WHAT IS NEEDED
Search the data for "computer". Each line containing it is to be copied.

--

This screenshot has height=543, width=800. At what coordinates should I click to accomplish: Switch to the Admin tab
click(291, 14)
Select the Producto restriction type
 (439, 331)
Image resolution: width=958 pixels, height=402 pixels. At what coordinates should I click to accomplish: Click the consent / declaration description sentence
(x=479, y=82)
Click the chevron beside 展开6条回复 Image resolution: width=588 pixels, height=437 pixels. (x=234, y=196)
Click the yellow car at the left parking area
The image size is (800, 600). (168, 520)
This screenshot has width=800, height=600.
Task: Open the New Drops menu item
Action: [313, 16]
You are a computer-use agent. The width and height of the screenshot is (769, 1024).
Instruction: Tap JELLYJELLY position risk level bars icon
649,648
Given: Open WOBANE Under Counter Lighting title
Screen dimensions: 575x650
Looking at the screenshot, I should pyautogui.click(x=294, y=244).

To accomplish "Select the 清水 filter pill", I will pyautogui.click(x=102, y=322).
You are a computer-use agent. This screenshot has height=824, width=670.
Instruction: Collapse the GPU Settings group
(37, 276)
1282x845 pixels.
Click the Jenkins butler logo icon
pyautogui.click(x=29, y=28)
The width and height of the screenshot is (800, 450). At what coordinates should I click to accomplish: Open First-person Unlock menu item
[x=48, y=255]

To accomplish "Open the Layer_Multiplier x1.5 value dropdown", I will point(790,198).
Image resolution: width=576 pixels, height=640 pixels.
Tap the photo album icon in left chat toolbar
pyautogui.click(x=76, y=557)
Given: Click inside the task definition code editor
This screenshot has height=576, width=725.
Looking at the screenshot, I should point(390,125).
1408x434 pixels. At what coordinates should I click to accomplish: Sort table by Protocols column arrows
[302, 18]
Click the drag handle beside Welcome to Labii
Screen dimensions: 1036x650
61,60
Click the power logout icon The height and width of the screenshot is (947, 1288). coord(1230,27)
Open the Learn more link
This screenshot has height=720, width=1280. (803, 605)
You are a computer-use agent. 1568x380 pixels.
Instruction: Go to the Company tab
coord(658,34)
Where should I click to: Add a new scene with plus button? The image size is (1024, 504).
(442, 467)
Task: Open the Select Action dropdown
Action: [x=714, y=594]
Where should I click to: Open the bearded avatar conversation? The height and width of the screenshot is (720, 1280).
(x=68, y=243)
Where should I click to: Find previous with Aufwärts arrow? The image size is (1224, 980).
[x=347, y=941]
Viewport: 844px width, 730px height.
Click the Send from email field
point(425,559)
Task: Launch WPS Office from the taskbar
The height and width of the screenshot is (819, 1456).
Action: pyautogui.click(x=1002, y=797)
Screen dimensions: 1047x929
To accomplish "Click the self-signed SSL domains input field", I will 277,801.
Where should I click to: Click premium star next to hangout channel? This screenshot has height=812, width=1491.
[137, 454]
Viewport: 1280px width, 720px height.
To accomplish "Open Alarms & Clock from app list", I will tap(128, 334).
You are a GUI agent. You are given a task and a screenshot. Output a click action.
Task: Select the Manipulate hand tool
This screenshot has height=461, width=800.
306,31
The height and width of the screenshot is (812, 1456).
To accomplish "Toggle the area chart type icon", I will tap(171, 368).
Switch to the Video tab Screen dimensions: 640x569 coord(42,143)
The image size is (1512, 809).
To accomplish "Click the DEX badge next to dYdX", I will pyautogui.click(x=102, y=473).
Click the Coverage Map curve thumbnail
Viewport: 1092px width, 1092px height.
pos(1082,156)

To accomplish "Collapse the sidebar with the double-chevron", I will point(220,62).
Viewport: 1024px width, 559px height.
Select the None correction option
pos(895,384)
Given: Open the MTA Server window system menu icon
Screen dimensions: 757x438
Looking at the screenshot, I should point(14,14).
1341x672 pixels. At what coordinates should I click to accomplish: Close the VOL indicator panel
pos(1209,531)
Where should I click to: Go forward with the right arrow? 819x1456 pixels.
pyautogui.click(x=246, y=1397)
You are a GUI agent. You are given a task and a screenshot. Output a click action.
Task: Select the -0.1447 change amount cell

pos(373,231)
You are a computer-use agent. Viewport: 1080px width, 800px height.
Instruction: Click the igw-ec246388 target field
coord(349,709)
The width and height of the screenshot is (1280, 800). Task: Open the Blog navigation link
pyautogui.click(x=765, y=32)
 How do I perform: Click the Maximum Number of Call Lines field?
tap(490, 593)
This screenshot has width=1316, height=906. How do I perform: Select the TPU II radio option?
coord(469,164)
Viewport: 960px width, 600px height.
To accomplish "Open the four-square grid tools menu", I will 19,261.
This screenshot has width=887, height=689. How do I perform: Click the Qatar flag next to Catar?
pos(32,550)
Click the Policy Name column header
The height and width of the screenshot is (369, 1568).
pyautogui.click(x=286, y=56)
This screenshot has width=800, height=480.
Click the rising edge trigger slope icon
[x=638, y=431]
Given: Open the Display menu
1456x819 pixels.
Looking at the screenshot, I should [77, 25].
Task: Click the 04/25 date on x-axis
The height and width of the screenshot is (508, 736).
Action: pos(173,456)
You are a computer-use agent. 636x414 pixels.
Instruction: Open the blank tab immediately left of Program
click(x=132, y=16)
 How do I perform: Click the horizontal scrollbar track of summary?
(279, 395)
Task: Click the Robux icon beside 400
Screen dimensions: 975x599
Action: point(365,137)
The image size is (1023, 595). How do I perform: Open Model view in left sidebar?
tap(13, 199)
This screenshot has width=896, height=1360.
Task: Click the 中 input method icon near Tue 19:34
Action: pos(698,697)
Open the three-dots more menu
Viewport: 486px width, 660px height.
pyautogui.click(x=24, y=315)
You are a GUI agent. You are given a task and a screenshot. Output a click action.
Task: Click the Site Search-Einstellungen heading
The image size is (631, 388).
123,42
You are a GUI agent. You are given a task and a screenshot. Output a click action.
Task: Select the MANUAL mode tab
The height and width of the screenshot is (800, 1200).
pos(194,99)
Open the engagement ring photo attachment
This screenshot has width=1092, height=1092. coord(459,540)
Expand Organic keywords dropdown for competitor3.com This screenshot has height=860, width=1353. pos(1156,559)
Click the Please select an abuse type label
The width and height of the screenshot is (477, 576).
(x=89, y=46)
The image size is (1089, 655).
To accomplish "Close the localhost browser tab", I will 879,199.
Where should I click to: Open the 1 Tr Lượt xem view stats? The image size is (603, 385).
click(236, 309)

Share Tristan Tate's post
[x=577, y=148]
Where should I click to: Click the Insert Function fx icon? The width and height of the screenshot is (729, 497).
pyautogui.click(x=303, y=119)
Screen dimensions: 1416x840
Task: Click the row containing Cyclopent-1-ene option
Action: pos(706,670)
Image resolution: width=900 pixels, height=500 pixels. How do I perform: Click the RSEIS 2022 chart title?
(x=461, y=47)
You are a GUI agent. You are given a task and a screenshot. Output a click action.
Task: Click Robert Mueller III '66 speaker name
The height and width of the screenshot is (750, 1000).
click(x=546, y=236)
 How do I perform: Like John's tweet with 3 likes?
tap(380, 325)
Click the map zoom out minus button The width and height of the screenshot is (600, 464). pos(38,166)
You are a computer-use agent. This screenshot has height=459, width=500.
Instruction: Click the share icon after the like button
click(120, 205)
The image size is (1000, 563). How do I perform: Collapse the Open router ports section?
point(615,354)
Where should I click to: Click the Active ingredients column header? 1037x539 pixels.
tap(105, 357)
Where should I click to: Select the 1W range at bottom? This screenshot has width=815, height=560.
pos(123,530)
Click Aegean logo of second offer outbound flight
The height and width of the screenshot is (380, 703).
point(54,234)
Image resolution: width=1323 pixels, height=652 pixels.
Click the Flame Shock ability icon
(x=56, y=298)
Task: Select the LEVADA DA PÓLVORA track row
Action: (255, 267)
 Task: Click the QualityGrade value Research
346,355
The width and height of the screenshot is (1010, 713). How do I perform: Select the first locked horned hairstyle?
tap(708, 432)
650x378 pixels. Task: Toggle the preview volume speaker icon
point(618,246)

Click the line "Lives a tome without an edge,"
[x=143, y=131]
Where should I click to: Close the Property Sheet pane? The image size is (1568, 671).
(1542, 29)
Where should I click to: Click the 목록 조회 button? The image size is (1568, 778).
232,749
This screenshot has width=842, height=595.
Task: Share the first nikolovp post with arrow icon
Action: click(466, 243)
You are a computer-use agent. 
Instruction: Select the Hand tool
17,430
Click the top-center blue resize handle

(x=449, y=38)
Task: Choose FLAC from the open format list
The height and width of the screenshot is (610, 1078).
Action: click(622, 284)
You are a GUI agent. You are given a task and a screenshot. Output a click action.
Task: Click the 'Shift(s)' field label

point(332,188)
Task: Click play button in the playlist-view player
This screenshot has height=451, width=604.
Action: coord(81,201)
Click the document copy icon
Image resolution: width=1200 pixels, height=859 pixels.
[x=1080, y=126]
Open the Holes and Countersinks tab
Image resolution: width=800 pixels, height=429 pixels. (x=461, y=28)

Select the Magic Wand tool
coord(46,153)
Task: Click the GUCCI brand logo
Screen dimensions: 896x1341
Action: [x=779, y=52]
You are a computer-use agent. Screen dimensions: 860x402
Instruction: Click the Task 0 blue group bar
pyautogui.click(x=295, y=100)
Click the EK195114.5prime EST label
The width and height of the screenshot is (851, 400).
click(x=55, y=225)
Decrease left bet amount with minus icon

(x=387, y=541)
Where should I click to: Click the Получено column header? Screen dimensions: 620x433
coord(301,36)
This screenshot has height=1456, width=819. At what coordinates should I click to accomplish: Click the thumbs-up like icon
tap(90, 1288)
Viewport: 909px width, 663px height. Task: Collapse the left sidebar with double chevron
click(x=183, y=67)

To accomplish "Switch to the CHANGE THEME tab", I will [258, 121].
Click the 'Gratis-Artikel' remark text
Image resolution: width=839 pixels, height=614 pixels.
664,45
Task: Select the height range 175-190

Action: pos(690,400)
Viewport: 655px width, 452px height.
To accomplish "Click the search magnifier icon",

--

SOLUTION
You are a computer-use agent. The width and height of the screenshot is (769, 1024).
You are a computer-use agent. This screenshot has height=824, width=670.
You are a computer-use agent. 1568x380 pixels.
You are a computer-use agent. Viewport: 1080px width, 800px height.
You are a computer-use agent. 636x414 pixels.
You are a computer-use agent. This screenshot has height=459, width=500.
You are a computer-use agent. 
You are a computer-use agent. Screen dimensions: 860x402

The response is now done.